Tacaños
Le pregunta el papá a su hijo:
Oigame hijo, ¿Por qué viene tan sudado?
Para ahorrarme unos pesos, me vine corriendo detrás del autobús.
Hombre hijo, no sea bruto, vengase corriendo detrás de un taxi, y así se ahorra más.
Era un hombre tan tacaño, tan tacaño, tan tacaño que ladraba por las noches para no comprarse un perro.

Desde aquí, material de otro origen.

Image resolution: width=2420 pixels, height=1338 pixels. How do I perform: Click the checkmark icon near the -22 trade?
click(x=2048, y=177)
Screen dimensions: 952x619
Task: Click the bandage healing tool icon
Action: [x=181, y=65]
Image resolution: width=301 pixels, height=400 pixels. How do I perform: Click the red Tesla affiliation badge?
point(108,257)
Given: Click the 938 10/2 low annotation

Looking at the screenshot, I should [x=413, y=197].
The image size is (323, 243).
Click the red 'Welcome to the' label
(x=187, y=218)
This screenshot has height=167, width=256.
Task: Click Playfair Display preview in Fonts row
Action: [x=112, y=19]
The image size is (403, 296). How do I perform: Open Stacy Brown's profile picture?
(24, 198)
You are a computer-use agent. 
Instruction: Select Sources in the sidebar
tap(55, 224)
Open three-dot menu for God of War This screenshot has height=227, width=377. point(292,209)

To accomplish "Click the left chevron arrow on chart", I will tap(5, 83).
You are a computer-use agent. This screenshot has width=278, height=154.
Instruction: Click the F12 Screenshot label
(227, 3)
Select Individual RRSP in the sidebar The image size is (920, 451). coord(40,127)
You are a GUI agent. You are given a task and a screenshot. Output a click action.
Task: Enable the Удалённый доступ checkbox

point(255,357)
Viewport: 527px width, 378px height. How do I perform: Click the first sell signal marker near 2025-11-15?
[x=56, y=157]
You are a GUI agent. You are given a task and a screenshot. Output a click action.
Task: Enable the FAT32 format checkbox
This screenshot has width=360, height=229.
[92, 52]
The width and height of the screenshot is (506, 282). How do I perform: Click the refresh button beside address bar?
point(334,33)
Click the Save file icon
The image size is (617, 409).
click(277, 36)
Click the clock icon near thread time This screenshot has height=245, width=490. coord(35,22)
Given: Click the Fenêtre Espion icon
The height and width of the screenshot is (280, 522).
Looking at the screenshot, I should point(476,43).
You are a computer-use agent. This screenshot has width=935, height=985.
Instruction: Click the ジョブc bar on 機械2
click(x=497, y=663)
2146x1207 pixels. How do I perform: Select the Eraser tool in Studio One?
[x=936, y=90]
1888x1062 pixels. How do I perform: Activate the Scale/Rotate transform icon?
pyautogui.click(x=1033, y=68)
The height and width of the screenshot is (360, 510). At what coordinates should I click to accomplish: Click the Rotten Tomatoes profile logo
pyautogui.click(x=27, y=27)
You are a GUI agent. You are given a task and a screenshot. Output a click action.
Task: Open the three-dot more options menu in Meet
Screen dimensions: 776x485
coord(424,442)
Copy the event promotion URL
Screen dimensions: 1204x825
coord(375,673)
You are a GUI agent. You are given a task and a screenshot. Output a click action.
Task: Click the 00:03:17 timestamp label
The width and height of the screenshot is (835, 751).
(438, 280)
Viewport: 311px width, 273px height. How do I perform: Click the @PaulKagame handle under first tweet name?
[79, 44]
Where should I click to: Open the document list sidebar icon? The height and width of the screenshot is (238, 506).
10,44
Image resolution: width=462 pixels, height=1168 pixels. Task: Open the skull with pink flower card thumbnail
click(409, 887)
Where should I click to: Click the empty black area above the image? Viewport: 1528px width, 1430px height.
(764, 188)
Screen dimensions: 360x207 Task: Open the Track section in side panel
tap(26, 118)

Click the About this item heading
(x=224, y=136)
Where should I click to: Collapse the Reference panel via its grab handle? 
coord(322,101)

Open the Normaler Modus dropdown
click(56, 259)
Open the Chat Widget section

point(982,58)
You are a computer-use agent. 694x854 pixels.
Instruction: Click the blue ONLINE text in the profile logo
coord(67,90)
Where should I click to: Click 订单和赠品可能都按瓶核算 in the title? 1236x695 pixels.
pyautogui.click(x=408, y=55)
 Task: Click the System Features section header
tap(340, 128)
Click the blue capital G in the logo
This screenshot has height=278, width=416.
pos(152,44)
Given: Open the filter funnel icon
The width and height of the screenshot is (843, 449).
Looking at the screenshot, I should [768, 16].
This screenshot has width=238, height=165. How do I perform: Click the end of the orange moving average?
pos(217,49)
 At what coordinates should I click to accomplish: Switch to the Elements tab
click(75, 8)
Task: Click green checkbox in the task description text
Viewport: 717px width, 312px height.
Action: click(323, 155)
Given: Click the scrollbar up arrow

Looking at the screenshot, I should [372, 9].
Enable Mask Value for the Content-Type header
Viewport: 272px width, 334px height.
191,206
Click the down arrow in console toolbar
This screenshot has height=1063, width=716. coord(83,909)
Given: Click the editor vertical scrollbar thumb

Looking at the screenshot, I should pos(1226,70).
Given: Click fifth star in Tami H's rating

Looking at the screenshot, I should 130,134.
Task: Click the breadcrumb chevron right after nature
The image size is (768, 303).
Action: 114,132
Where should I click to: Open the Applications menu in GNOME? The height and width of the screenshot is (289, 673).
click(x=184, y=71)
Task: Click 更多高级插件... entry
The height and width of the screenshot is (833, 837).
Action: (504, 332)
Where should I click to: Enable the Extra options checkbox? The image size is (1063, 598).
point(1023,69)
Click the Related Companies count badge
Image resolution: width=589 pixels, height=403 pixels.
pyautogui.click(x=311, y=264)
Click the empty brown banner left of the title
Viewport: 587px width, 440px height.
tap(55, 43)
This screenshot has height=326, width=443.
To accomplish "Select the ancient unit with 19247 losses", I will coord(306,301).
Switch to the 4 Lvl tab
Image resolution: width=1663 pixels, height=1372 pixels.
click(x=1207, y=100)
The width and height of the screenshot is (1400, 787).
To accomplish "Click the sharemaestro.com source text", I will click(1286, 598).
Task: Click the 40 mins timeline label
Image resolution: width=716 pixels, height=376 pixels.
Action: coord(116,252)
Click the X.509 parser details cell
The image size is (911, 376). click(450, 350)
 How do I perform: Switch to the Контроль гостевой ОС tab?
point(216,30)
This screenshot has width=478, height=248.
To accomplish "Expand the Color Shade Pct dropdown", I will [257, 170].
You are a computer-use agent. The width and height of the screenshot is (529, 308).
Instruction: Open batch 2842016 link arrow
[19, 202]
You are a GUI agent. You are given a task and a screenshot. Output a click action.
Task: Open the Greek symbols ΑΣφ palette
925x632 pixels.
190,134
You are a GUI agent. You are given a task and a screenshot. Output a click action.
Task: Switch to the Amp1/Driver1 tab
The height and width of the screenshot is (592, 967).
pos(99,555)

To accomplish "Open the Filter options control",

Este era un amigo al que no le gustaba gastar dinero, va al aeropuerto a que el piloto le dé un paseo y le pregunta que cuánto le va a cobrar por llevarlo a él y a su esposa a dar una vuelta. El piloto le dice que 50,000 pesos.
Pero, ¿Cómo? ¡Es mucho dinero! Y el piloto le ve y le dice:
Bueno entonces, vamos hacer un trato, yo le doy una vuelta por toda la ciudad, si usted no grita arriba, no me paga.
Okay, ya nos estamos entendiendo.
Y así arranca el avión y se sube el señor y su esposa, y el piloto que era acróbata empieza a dar vueltas y vueltas, hasta que aterriza.
Y le dice al señor:
Bueno, ni modo perdí, usted no gritó.
Pues, si no grité ni cuando se cayó mi señora.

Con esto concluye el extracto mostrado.